* _What is expected_: Once the line containing "Instruction: Expand the 跟随 dropdown arrow" is located in the records below, repeat it and all lines that follow it exactly, leaving out any picture.

(Stored items)

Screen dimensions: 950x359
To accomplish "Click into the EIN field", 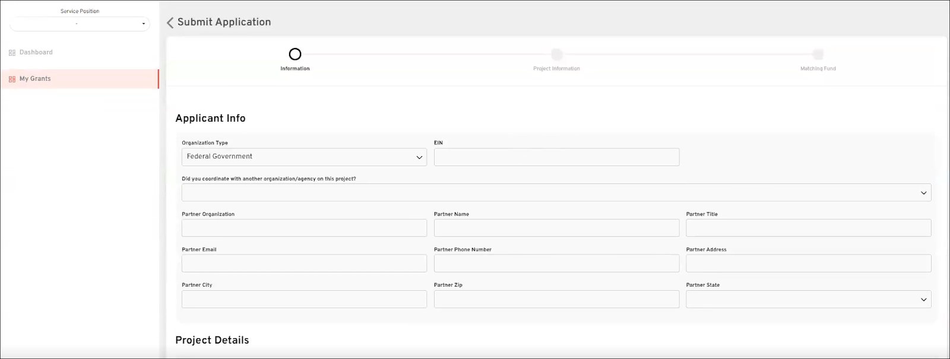I will 556,157.
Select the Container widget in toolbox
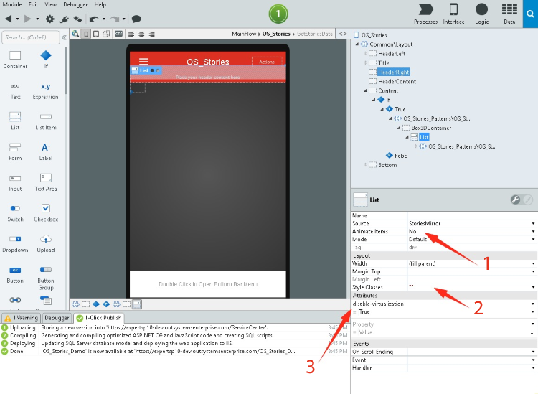The image size is (538, 394). [x=15, y=59]
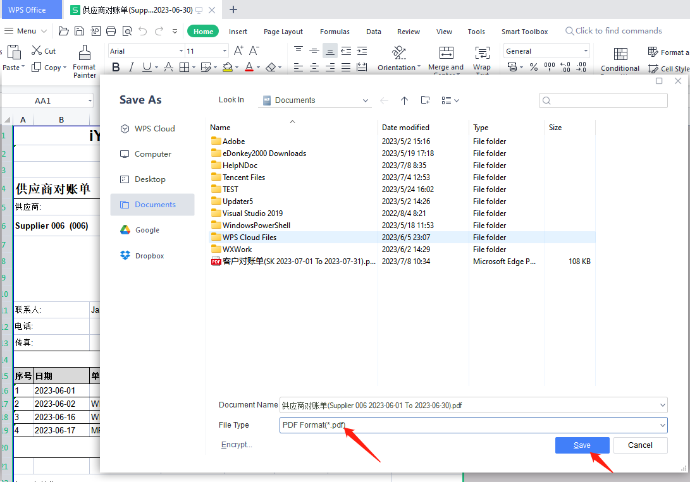
Task: Toggle Italic formatting
Action: pos(131,68)
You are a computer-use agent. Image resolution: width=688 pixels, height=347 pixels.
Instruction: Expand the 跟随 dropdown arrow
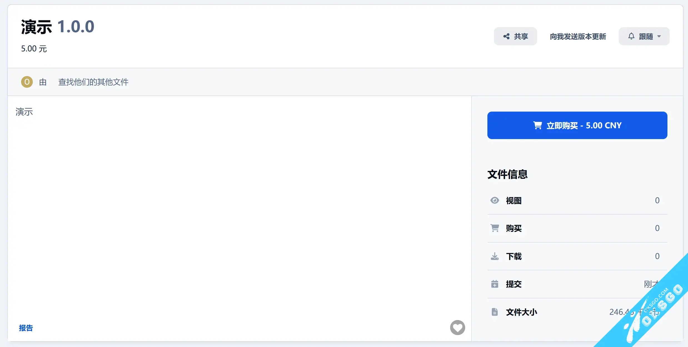659,36
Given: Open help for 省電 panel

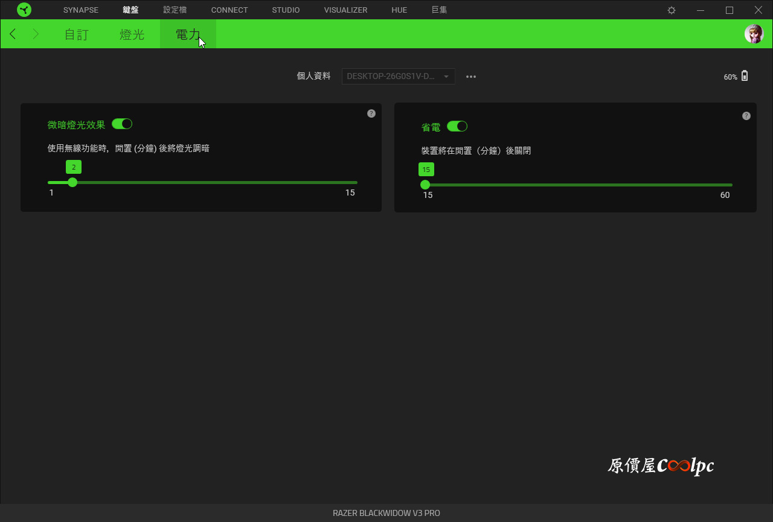Looking at the screenshot, I should pyautogui.click(x=746, y=116).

* _Expected answer_:
Instruction: Expand the 跟随 dropdown arrow
659,36
Given: Open help for 省電 panel

Looking at the screenshot, I should pyautogui.click(x=746, y=116).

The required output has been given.